The problem: Copy the records verbatim, from the line that contains "The image size is (890, 544)." through the line that contains "center [197, 217].", both of those lines included.

Listed records:

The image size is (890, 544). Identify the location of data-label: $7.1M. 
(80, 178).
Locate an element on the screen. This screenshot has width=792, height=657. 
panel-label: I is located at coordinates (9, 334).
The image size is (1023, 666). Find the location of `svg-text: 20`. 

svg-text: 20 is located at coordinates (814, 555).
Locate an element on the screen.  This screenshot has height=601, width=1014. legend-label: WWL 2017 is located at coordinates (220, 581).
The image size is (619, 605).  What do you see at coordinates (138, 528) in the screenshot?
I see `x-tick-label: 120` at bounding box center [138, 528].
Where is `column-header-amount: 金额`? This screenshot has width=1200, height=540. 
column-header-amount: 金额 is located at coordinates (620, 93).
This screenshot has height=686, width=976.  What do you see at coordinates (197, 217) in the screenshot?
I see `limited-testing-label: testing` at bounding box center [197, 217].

--

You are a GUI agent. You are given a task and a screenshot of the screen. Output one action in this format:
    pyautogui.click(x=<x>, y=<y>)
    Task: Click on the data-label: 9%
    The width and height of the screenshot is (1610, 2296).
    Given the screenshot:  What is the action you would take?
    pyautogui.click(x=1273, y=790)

==

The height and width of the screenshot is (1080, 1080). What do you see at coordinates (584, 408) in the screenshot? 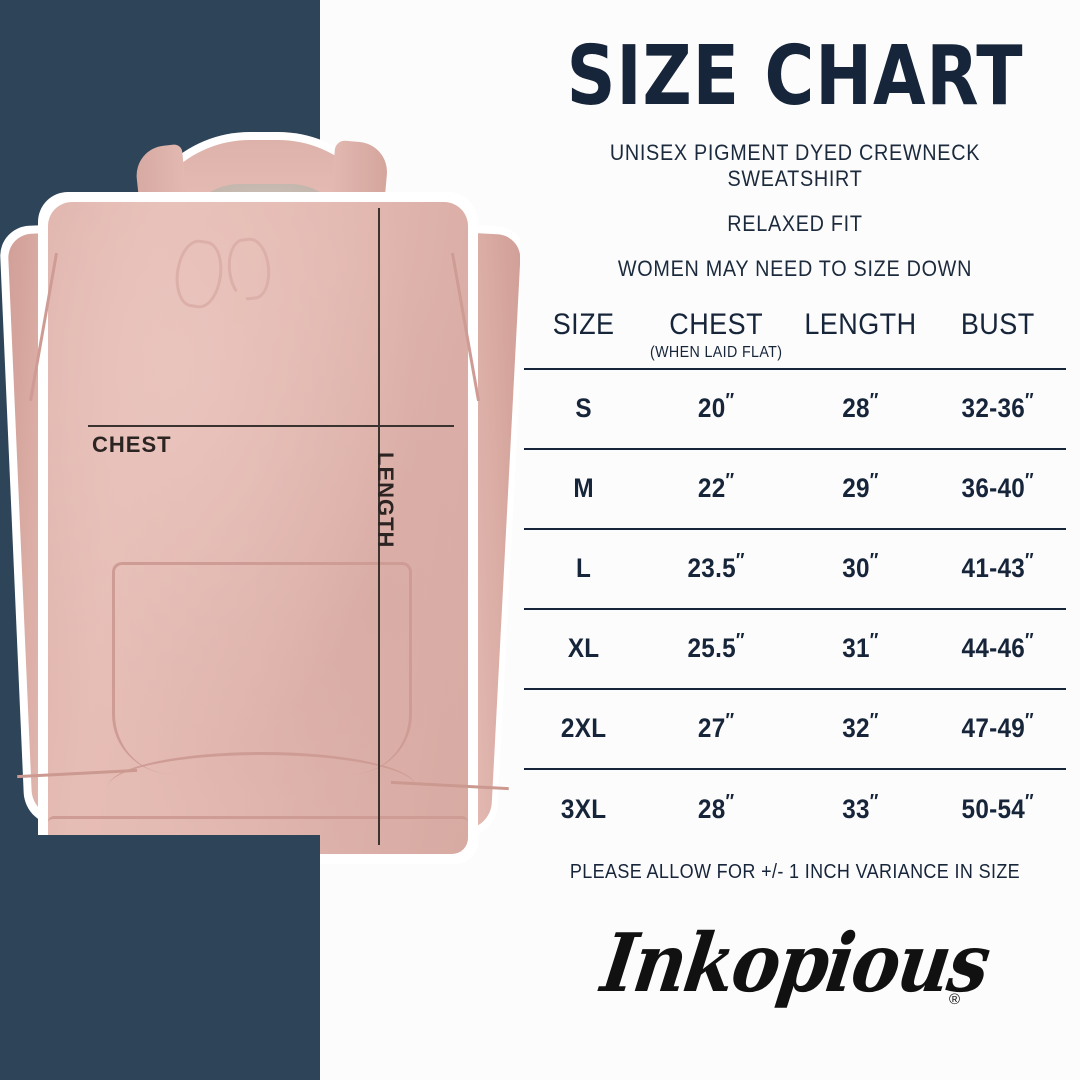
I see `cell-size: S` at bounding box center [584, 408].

Solution for this exercise:
The image size is (890, 544). Identify the location of data-label: $7.1M. 
(80, 178).
Locate an element on the screen. This screenshot has width=792, height=657. 
panel-label: I is located at coordinates (9, 334).
The image size is (1023, 666). Find the location of `svg-text: 20`. 

svg-text: 20 is located at coordinates (814, 555).
Locate an element on the screen.  This screenshot has height=601, width=1014. legend-label: WWL 2017 is located at coordinates (220, 581).
The image size is (619, 605).  What do you see at coordinates (138, 528) in the screenshot?
I see `x-tick-label: 120` at bounding box center [138, 528].
Where is `column-header-amount: 金额`? This screenshot has width=1200, height=540. 
column-header-amount: 金额 is located at coordinates (620, 93).
This screenshot has height=686, width=976.  What do you see at coordinates (197, 217) in the screenshot?
I see `limited-testing-label: testing` at bounding box center [197, 217].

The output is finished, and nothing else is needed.